Masa pendudukan Belanda di Indonesia merupakan masa-masa paling gelap. Bangsa Indonesia sama sekali tidak memiliki kesempatan untuk berkembang sebagai suatu bangsa yang mandiri. Kita hanya bisa mengagumi bagaimana bangsa Jepang mampu bertahan dan melakukan restorasi Meiji yang terkenal sehingga menyejajarkan kedudukan Jepang dengan bangsa-bangsa Barat.
Selanjutnya, orang-orang yang digolongkan ke kelompok ‘abangan’ ini mampu melahirkan ide-ide cemerlang untuk bangsa. Kita semua mengenal nama-nama seperti Tan Malaka, Douwes Dekker, atau bahkan Bung Karno. Tokoh-tokoh tersebut telah merintis jalur ke arah kemerdekaan dan memungkinkan pembebasan bangsa ini dari segala bentuk penjajahan baik fisik, ekonomi, dan mental spiritual.

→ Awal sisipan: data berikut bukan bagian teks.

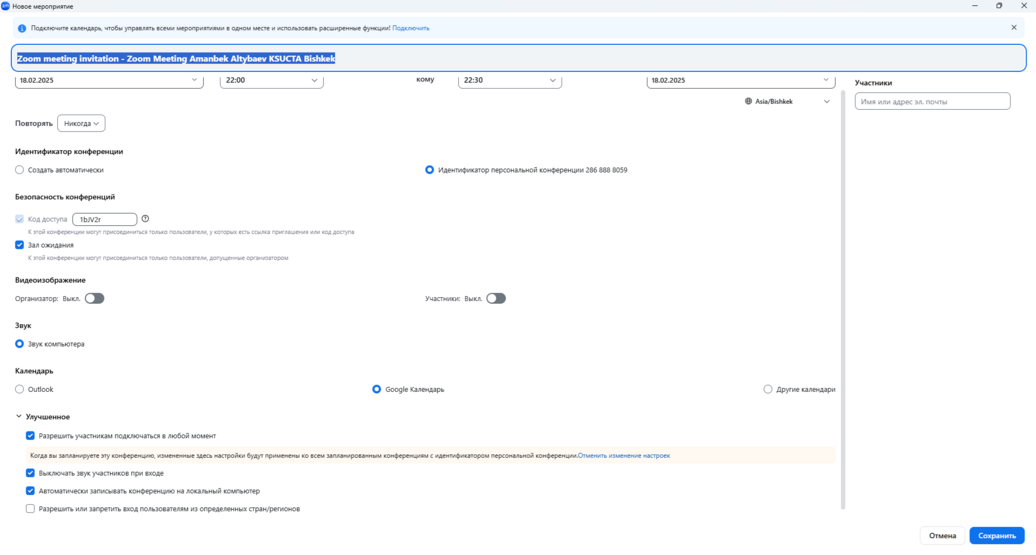Screen dimensions: 1036x555
Task: Select the generate automatically meeting ID option
Action: tap(20, 170)
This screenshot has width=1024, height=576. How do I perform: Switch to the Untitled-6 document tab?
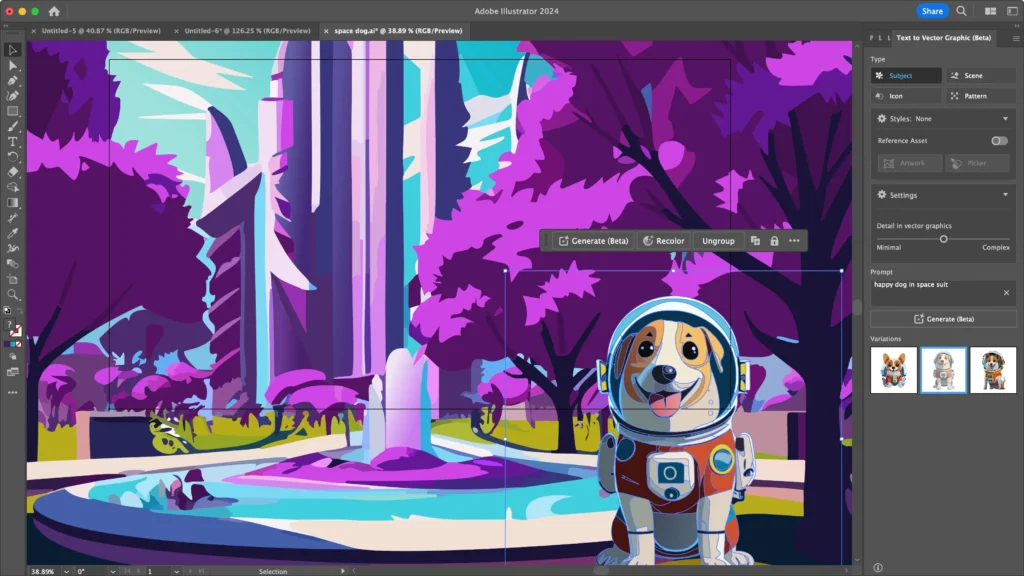(x=247, y=31)
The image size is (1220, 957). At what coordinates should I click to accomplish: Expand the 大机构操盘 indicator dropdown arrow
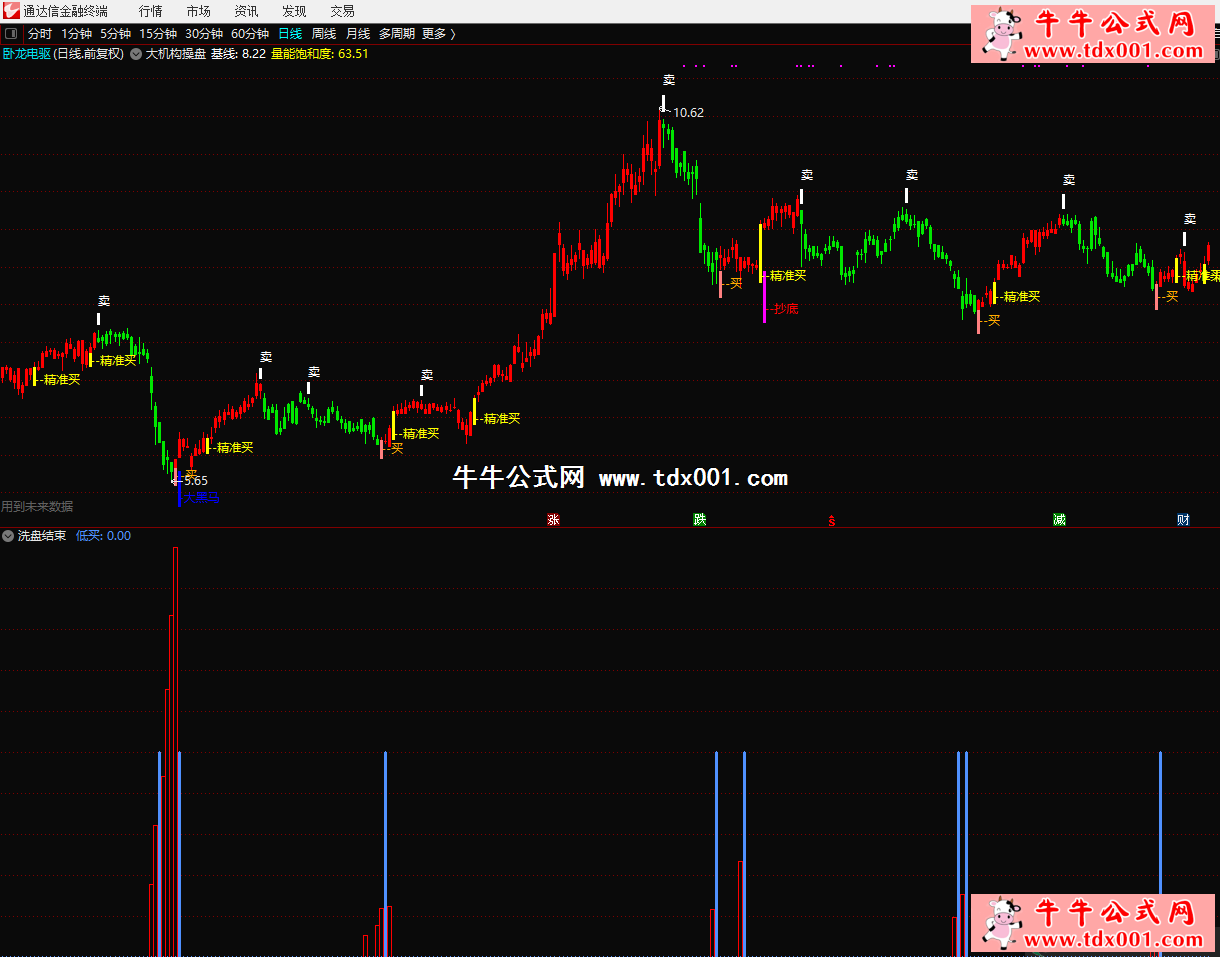(x=136, y=54)
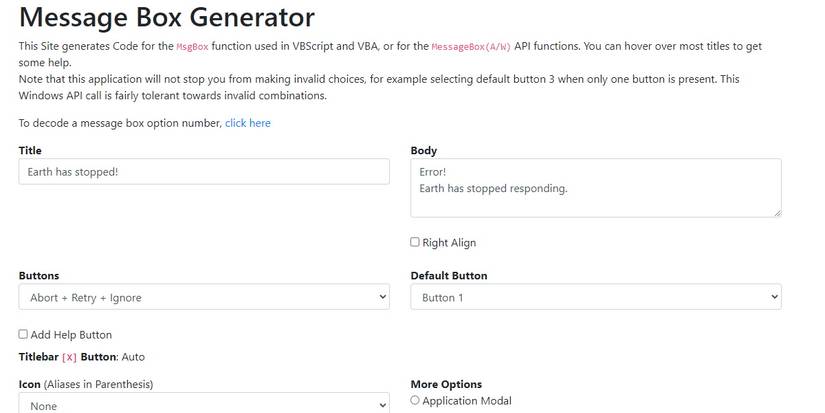Click the [x] symbol in Titlebar label
The width and height of the screenshot is (825, 413).
click(x=69, y=357)
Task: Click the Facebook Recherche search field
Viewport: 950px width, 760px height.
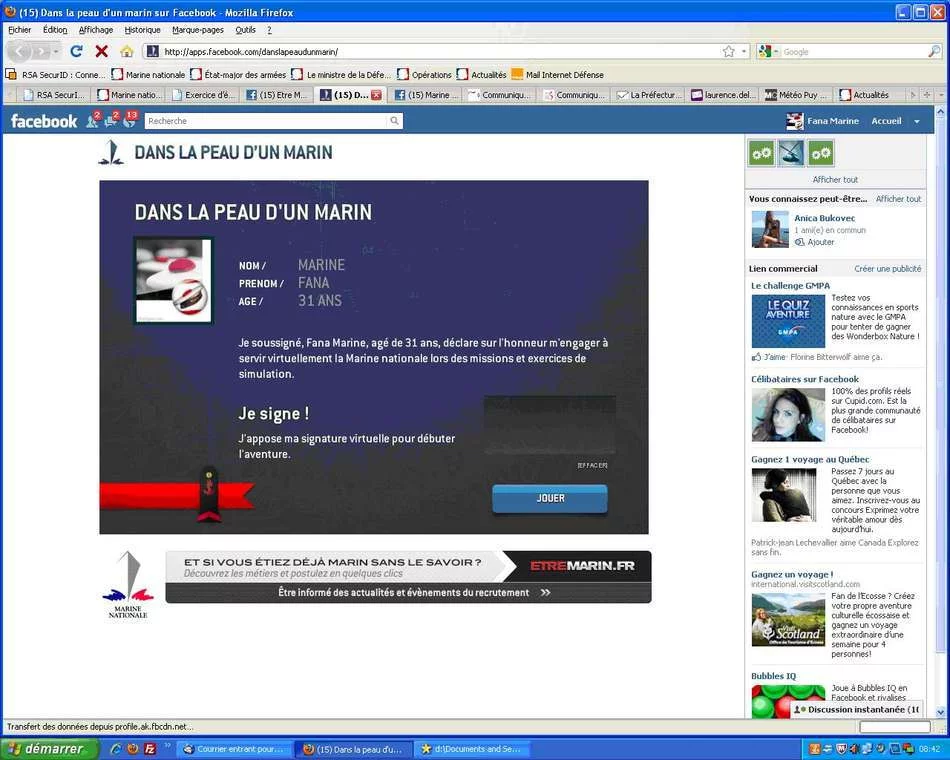Action: click(265, 121)
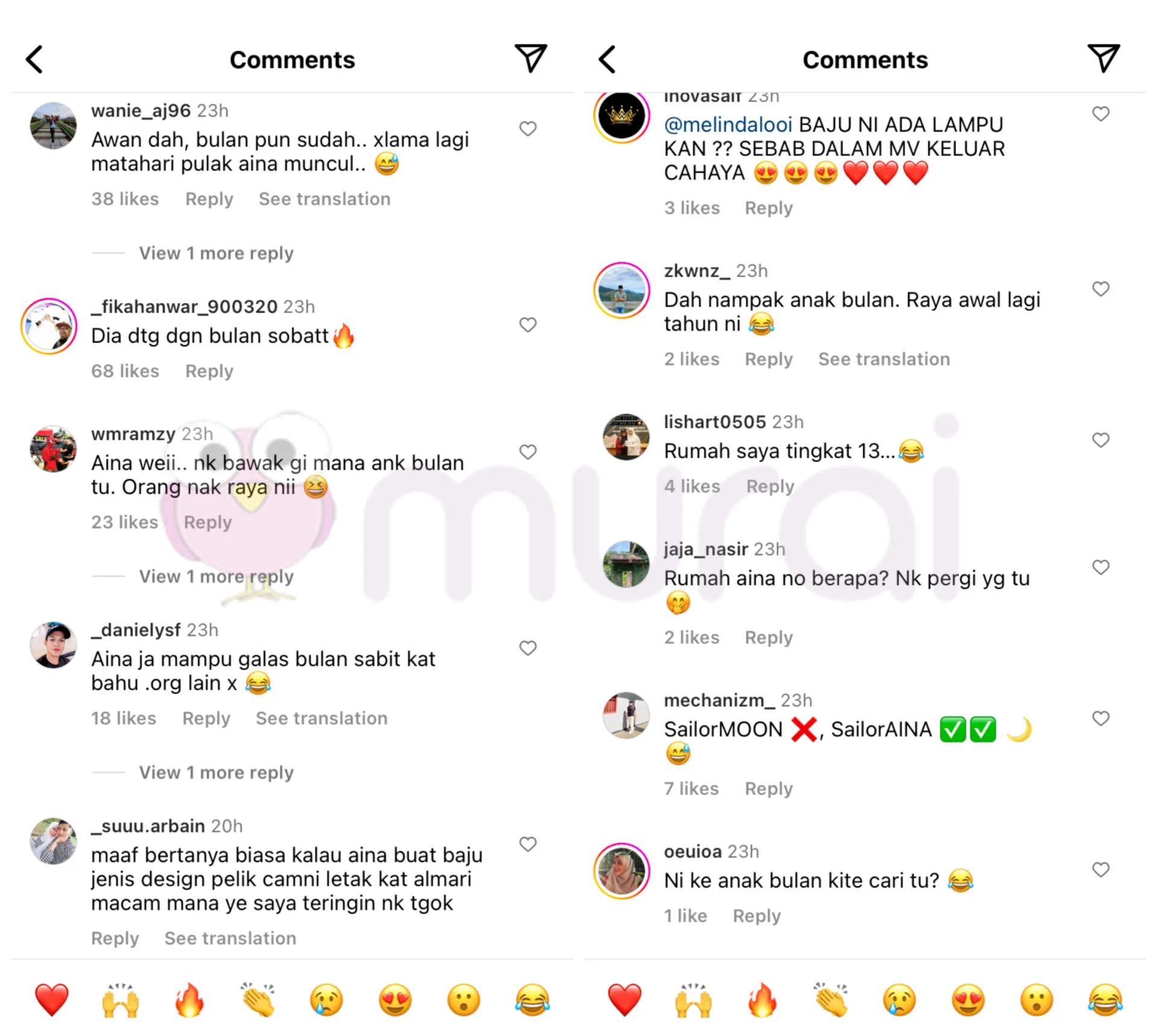Expand 'View 1 more reply' under wmramzy's comment
Viewport: 1157px width, 1036px height.
click(216, 576)
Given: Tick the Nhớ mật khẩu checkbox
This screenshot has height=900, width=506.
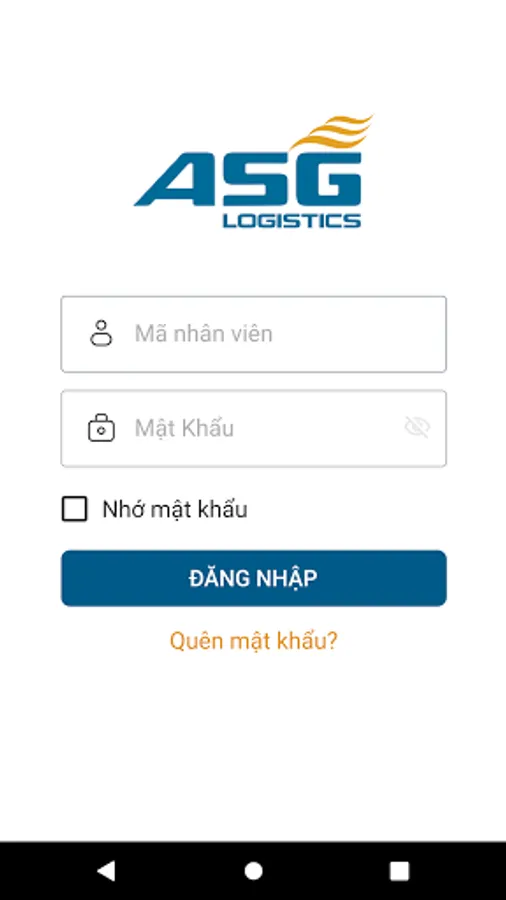Looking at the screenshot, I should (x=75, y=509).
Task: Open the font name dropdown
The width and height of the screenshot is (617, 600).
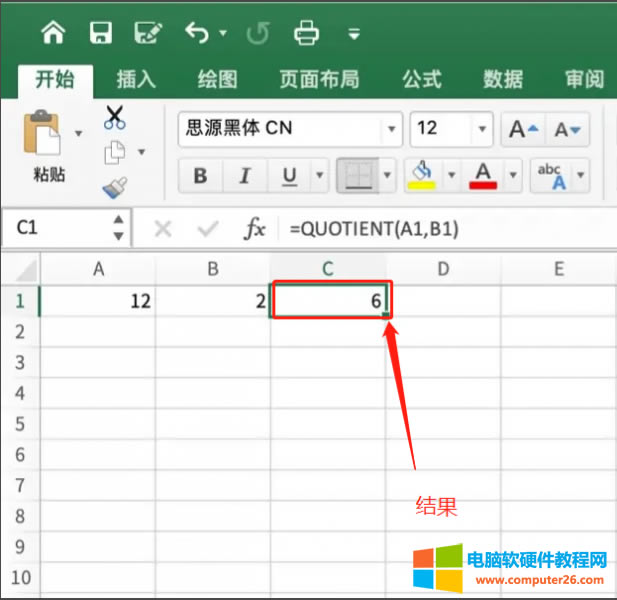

Sejak 1945, setelah Jepang menyerah pada sekutu, bangsa Indonesia merasa bebas dan bersatu mendirikan negara Indonesia. Undang-undang Dasar 1945 dan Pancasila menjadi landasan falsafah bangsa.
Dari perjalanan sejarah kita, terlihat jelas ada masa-masa di mana kita mampu membuat prestasi yang luar biasa. Tetapi mungkin ada suatu pertanyaan besar, di mana salahnya bangsa ini? Mampukah kita menghasilkan monumen bersejarah seperti Borobudur atau kita hanya mampu membuat monumen-monumen impian?